To give a specific example in this case.. a type rating to fly a Gulfstream business jet is on the order of $100,000. If a pilot works for a few months and quits, the employer is out a pretty significant chunk of change.
An alternative arrangement to direct employment is that the pilot could pay for his/her own type rating, and work as a contract pilot. But that requires having $100k to plunk down, and taking the risk that the job market will be strong after the type rating.
In this case, the employee may prefer the "indentured servitude" route versus having to front 6 figures to get their own type rating.
Contracts that include the employer footing the bill for professional (transferable) licensure are an entirely different thing than discussed in this article, and I think it's reasonable to have some kind of agreement. Even then, I'm not sure I feel sorry for the employer if something like this were to happen as the requirement to even provide this training would be due to market requirements. Many pilots spend a large chunk of their lives paying for their own training and working underpaid jobs (banner tow, instructing) just because it allows them seat time without it deducting from their bank account.
Of course many other factors would sway my opinion of the matter into different directions. Who made the decision to change the fleet to Gulfstream multi-engine jets versus single-engine, or from flying cargo to adding the option to carry passengers, etc. Was the pilot already part of the company when these new qualification requirements were added, etc?
A type rating allows you to fly a specific type of jet.
So, if you know how to fly Cessna Citations and Hawkers--- and you move to an employer with Gulfstreams, you're going to need expensive, type-specific training.
If you have $100k in type-specific training for what's now a popular jet, your employability and value to new employers grows.
Also, bad for the employer that trained you, they may be employers willing to immediately pay you more because you have already been trained and so they don't have to bear that cost.
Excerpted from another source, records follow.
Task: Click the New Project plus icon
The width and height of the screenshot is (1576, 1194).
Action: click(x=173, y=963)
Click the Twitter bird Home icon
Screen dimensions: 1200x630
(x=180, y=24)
It is zero-sum when the employee burdens the cost of the training when they leave and makes up the difference in that higher wage in the new job, but that's what is considered a problem here. The suggestion is that a zero-sum situation isn't fair to workers; that the employer should both burden the cost of training and pay a higher wage to those already trained. That is not zero-sum.
I mean some people will sell themselves into slavery in desperate situations. That doesn’t mean it should be allowed.
There are other ways to get around this problem either through deferred compensation or through the company being able to retain the certification lisence for a period of time as property that another company or the employee can buy out.
Where would the pilot be going in this example? Presumably to fly other planes, so even if the employer eats the cost of training, they're supporting the overall job market for pilots.
If the pilot is unable to work because of disability, conviction, etc., they're 6 figures in the hole and unable to use the training to get out. Seems like a pretty bad deal.
Sure but the DoD with probably ~1.5M* Tier 5 employees doesn't have this requirement of having to stay for your job or pay back the cost of a security clearance (~5.5k). That's a collective 5 billion fronted by employers.
I have no problems with a business making a job offer contingent on the candidate doing something (i.e. acquiring a rating or finishing a college degree). Presumably the salary you offer would reflect the skills that they have as well (Plus this is way better than student loans since you actually have a legitimate job lined up). But if you want a current employee to have a set of skills or certificates that they don't already, it's on you to do that.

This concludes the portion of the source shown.